» PROBLEM REQUIREMENTS
Write the data out again exactly and in full.

━━ DATASET ━━

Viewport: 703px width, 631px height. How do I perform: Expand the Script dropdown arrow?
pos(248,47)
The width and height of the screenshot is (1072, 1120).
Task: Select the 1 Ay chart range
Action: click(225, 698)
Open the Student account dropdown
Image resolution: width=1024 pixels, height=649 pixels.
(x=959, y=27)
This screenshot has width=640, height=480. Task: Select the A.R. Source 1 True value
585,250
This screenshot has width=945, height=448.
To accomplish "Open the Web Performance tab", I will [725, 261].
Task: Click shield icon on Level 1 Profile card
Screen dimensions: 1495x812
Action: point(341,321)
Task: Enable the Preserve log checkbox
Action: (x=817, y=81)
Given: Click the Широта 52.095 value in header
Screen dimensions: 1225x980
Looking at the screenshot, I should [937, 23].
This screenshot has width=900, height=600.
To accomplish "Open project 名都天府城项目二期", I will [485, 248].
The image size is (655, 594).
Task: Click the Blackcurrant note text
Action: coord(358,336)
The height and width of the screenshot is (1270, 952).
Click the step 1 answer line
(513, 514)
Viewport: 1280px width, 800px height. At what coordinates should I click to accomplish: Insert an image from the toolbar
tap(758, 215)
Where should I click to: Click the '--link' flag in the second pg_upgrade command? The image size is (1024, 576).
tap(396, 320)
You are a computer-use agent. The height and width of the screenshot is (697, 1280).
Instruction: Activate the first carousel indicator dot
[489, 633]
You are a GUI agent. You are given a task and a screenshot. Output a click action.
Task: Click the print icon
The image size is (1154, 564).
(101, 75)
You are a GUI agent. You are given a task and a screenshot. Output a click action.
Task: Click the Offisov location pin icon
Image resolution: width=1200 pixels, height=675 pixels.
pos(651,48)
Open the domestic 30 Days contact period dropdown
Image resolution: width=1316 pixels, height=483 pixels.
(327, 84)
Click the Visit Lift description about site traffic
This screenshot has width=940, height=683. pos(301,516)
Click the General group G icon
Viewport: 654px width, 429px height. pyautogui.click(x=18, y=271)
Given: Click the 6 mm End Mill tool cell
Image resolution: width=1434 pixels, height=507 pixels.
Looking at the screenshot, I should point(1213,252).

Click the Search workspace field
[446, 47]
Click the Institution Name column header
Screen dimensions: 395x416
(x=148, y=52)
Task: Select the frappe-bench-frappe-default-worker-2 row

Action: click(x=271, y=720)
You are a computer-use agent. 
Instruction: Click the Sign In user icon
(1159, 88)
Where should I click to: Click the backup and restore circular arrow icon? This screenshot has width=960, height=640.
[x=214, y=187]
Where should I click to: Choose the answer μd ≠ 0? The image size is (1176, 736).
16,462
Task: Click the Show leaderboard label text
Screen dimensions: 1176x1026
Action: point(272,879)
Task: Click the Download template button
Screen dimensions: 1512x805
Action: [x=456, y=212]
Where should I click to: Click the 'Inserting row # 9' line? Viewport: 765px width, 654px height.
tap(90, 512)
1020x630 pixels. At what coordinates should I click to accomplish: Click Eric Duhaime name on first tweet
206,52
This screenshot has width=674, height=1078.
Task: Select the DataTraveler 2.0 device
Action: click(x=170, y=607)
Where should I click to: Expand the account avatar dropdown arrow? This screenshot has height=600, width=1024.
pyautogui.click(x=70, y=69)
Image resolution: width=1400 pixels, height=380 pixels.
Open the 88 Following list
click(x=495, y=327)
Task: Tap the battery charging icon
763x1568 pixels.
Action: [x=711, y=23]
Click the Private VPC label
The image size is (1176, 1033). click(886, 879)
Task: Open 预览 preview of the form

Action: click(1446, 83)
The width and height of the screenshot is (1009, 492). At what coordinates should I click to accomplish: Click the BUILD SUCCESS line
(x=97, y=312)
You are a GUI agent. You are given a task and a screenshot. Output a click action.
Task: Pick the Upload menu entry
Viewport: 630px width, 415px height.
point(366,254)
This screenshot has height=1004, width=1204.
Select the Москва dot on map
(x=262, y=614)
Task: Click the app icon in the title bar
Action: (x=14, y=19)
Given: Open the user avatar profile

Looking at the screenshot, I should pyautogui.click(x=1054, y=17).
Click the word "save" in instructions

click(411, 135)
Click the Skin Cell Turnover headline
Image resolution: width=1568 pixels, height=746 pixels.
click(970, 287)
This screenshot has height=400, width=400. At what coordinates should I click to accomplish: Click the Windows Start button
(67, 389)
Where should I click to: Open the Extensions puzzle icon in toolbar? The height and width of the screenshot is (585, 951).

━━━

» WRITTEN ANSWER
Viewport: 703px width, 631px height. How do I perform: Expand the Script dropdown arrow?
pos(248,47)
The width and height of the screenshot is (1072, 1120).
Task: Select the 1 Ay chart range
Action: click(225, 698)
Open the Student account dropdown
Image resolution: width=1024 pixels, height=649 pixels.
(x=959, y=27)
This screenshot has width=640, height=480. Task: Select the A.R. Source 1 True value
585,250
This screenshot has width=945, height=448.
To accomplish "Open the Web Performance tab", I will [725, 261].
Task: Click shield icon on Level 1 Profile card
Screen dimensions: 1495x812
Action: point(341,321)
Task: Enable the Preserve log checkbox
Action: (x=817, y=81)
Given: Click the Широта 52.095 value in header
Screen dimensions: 1225x980
Looking at the screenshot, I should [937, 23].
This screenshot has width=900, height=600.
To accomplish "Open project 名都天府城项目二期", I will [485, 248].
The image size is (655, 594).
Task: Click the Blackcurrant note text
Action: coord(358,336)
The height and width of the screenshot is (1270, 952).
Click the step 1 answer line
(513, 514)
Viewport: 1280px width, 800px height. At what coordinates should I click to accomplish: Insert an image from the toolbar
tap(758, 215)
Where should I click to: Click the '--link' flag in the second pg_upgrade command? The image size is (1024, 576).
tap(396, 320)
You are a computer-use agent. The height and width of the screenshot is (697, 1280).
Instruction: Activate the first carousel indicator dot
[489, 633]
You are a GUI agent. You are given a task and a screenshot. Output a click action.
Task: Click the print icon
The image size is (1154, 564).
(101, 75)
You are a GUI agent. You are given a task and a screenshot. Output a click action.
Task: Click the Offisov location pin icon
Image resolution: width=1200 pixels, height=675 pixels.
pos(651,48)
Open the domestic 30 Days contact period dropdown
Image resolution: width=1316 pixels, height=483 pixels.
(327, 84)
Click the Visit Lift description about site traffic
This screenshot has width=940, height=683. pos(301,516)
Click the General group G icon
Viewport: 654px width, 429px height. pyautogui.click(x=18, y=271)
Given: Click the 6 mm End Mill tool cell
Image resolution: width=1434 pixels, height=507 pixels.
Looking at the screenshot, I should point(1213,252).

Click the Search workspace field
[446, 47]
Click the Institution Name column header
Screen dimensions: 395x416
(x=148, y=52)
Task: Select the frappe-bench-frappe-default-worker-2 row

Action: click(x=271, y=720)
You are a computer-use agent. 
Instruction: Click the Sign In user icon
(1159, 88)
Where should I click to: Click the backup and restore circular arrow icon? This screenshot has width=960, height=640.
[x=214, y=187]
Where should I click to: Choose the answer μd ≠ 0? The image size is (1176, 736).
16,462
Task: Click the Show leaderboard label text
Screen dimensions: 1176x1026
Action: point(272,879)
Task: Click the Download template button
Screen dimensions: 1512x805
Action: [x=456, y=212]
Where should I click to: Click the 'Inserting row # 9' line? Viewport: 765px width, 654px height.
tap(90, 512)
1020x630 pixels. At what coordinates should I click to accomplish: Click Eric Duhaime name on first tweet
206,52
This screenshot has width=674, height=1078.
Task: Select the DataTraveler 2.0 device
Action: click(x=170, y=607)
Where should I click to: Expand the account avatar dropdown arrow? This screenshot has height=600, width=1024.
pyautogui.click(x=70, y=69)
Image resolution: width=1400 pixels, height=380 pixels.
Open the 88 Following list
click(x=495, y=327)
Task: Tap the battery charging icon
763x1568 pixels.
Action: [x=711, y=23]
Click the Private VPC label
The image size is (1176, 1033). click(886, 879)
Task: Open 预览 preview of the form

Action: click(1446, 83)
The width and height of the screenshot is (1009, 492). At what coordinates should I click to accomplish: Click the BUILD SUCCESS line
(x=97, y=312)
You are a GUI agent. You are given a task and a screenshot. Output a click action.
Task: Pick the Upload menu entry
Viewport: 630px width, 415px height.
point(366,254)
This screenshot has height=1004, width=1204.
Select the Москва dot on map
(x=262, y=614)
Task: Click the app icon in the title bar
Action: (x=14, y=19)
Given: Open the user avatar profile

Looking at the screenshot, I should pyautogui.click(x=1054, y=17).
Click the word "save" in instructions

click(411, 135)
Click the Skin Cell Turnover headline
Image resolution: width=1568 pixels, height=746 pixels.
click(970, 287)
This screenshot has height=400, width=400. At what coordinates should I click to accomplish: Click the Windows Start button
(67, 389)
Where should I click to: Open the Extensions puzzle icon in toolbar? The height and width of the screenshot is (585, 951).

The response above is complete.